* _Exercise requirements_: Where the line containing "Task: Click the IP address (115.140)" appears in the entries below, start there and print only that line and every line after it, exactly, through the end, excluding pictures.

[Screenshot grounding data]
┄┄┄┄┄┄┄┄┄┄

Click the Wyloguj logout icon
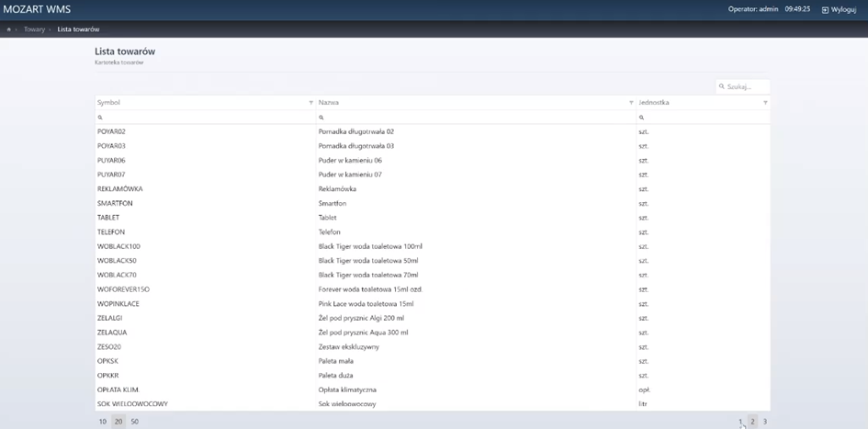tap(825, 9)
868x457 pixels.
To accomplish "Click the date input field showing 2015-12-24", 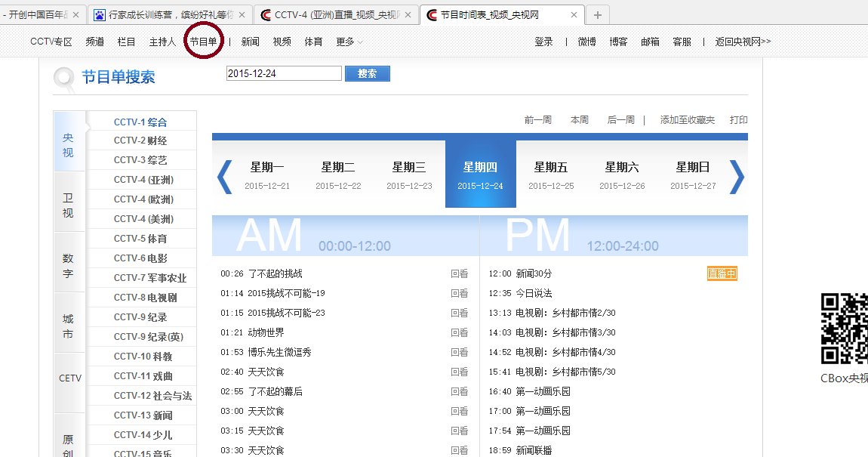I will (282, 73).
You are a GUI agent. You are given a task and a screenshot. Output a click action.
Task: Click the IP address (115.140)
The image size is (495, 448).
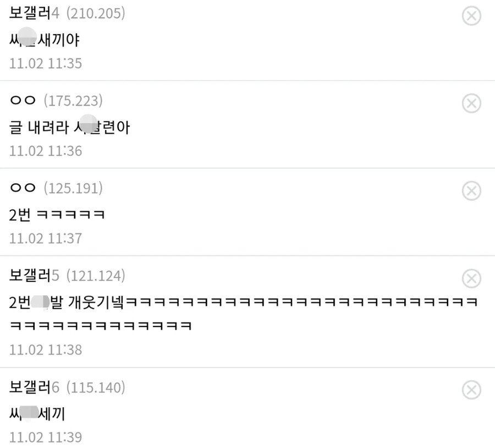[96, 387]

┄┄┄┄┄┄┄┄┄┄

* _Task answer_:
Task: Click the IP address (115.140)
The image size is (495, 448).
[96, 387]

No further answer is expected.